The retrospective study was approved by the Ethics Committee of Army Medical Center of PLA (No.10 ChangjiangZhilu, Yuzhong District, Chongqing 400,042, China) on February 7, 2024, Ethics Registration No was 2024-Research-14. The study complied with the ethical standards set out in the 1964 Declaration of Helsinki. An approval for exemption of patients from informed consent was obtained from the Ethics Committee of Army Medical Center of PLA. This study has been registered at https://www.chictr.org.cn/ (07/02/2024,ChiCTR MR-50–24–010856). Patients were included in the Group D, S and P, according to the intraoperative maintenance drug regimen. Inclusion criteria: 1) patients diagnosed with microangiopathy based on clinical symptoms, imaging, and laboratory tests; 2) those who have undergone microvascular decompression via retrosigmoid approach; 3) age 18–80 years old; 4) ASA I-III; 5) patients with complete clinical data, including complete examination and medical history. Exclusion criteria: 1) patients with concomitant ophthalmic diseases (ocular infection, glaucoma, cataract, blindness, etc.), history of ocular surgical trauma, and history of intraocular pressure increase; 2) those with a history of PONV and motion sickness; 3) patients who take anti-nausea and vomiting drugs or corticosteroids within 24 h before operation; 4) recent use of drugs that influence cerebrospinal fluid pressure, such as diuretics, glucocorticoids; 5) obesity (BMI ≥ 35 kg/m2); 6) difficult intubation; 7) patients coughing 3 min before each measurement time point; 8) peak intraoperative airway pressure > 30 cmH2O; 9) perioperative Neostigmine usage.

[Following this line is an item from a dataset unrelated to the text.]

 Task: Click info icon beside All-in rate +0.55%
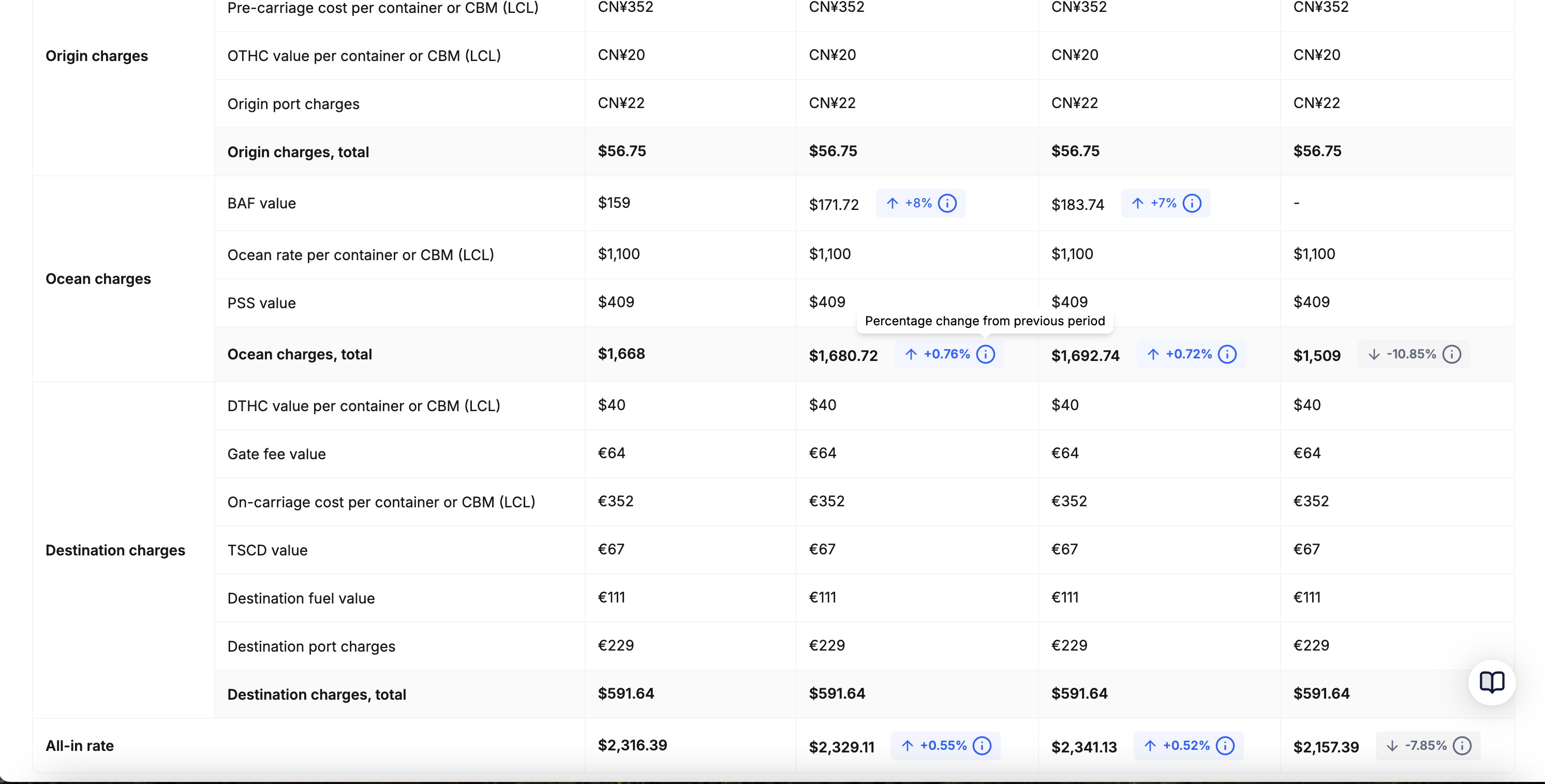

The patients were fasted for 8 h and abstained from drinking for 2 h preoperatively, and when they entered the operating room. Arterial pressure (MAP), heart rate (HR), blood oxygen saturation (SpO2), electroencephalogram bifrequency index (BIS), body temperature (T), transcutaneous carbon dioxide monitoring (TcCO2) was measured prior to anaesthesia and after extubation of the tracheal catheter, and intraoperatively, end-expiratory carbon dioxide (EtCO2) was continuously monitored by the inbuilt sensors of anaesthesia machine, all of the above indices were measured and the values recorded.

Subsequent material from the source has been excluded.